I think that this was not the function that you intended to write (probably you omitted parentheses, which are essential when one writes in-line fractions). In fact, you can rewrite that function as follows:
#c(x)=ln(1+e^x/1-e^x)=ln(1+e^x-e^x)=ln(1)=0#
The derivative of a constant function is #0#, so
#c'(x)=0#


I'll try to infer the function that you wanted to write:
#f(x)=ln((1+e^x)/(1-e^x))#
The code to render this properly is f(x)=ln((1+e^x)/(1-e^x)) (notice the usage of parentheses).

This is a function composition. Given two functions #y=g(x)# and #z=h(y)# you can compute the derivative of the composition #f(x)=h(g(x))# as follows:
#f'(x)=h'(g(x))*g'(x)#
In this particular case #g(x)=(1+e^x)/(1-e^x)# and #h(y)=ln(y)#.

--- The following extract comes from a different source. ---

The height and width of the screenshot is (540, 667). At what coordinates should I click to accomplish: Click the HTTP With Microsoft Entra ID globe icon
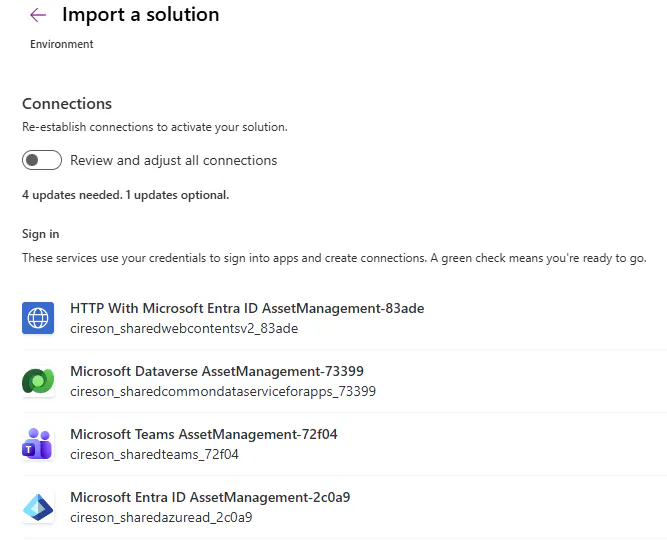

The derivative of #g# we is the derivative of a quotient
#g'(x)=(e^x(1-e^x)-(1+e^x)(-e^x))/(1-e^x)^2=(2e^x)/(1-e^x)^2#
and the derivative of #h# is the derivative of the logarithmic function
#h'(y)=1/y#
So
#f'(x)=h'(g(x)) * g'(x)=1/((1+e^x)/(1-e^x)) * (2e^x)/(1-e^x)^2=(2e^x)/((1+e^x)(1-e^x))=(2e^x)/(1-e^(2x))#

Apr 26, 2015

I assume you want to differentiate:

#y=ln((1+e^x)/(1-e^x))#.

You could use #d/dx (lnu) = 1/u (du)/dx# with #u = (1+e^x)/(1-e^x)# and use the quotient rule to find #(du)/dx#, but it's a little quicker to use #ln(a/b) = lna - lnb# to rewrite the function as:

#y=ln(1+e^x) - ln(1-e^x)#. before differentiating:

#y' = 1/(1+e^x) e^x - 1/(1-e^x) (-e^x)#

Or, simplifying:

#y' = e^x/(1+e^x) + e^x/(1-e^x) = (2e^x)/(1-e^(2x))#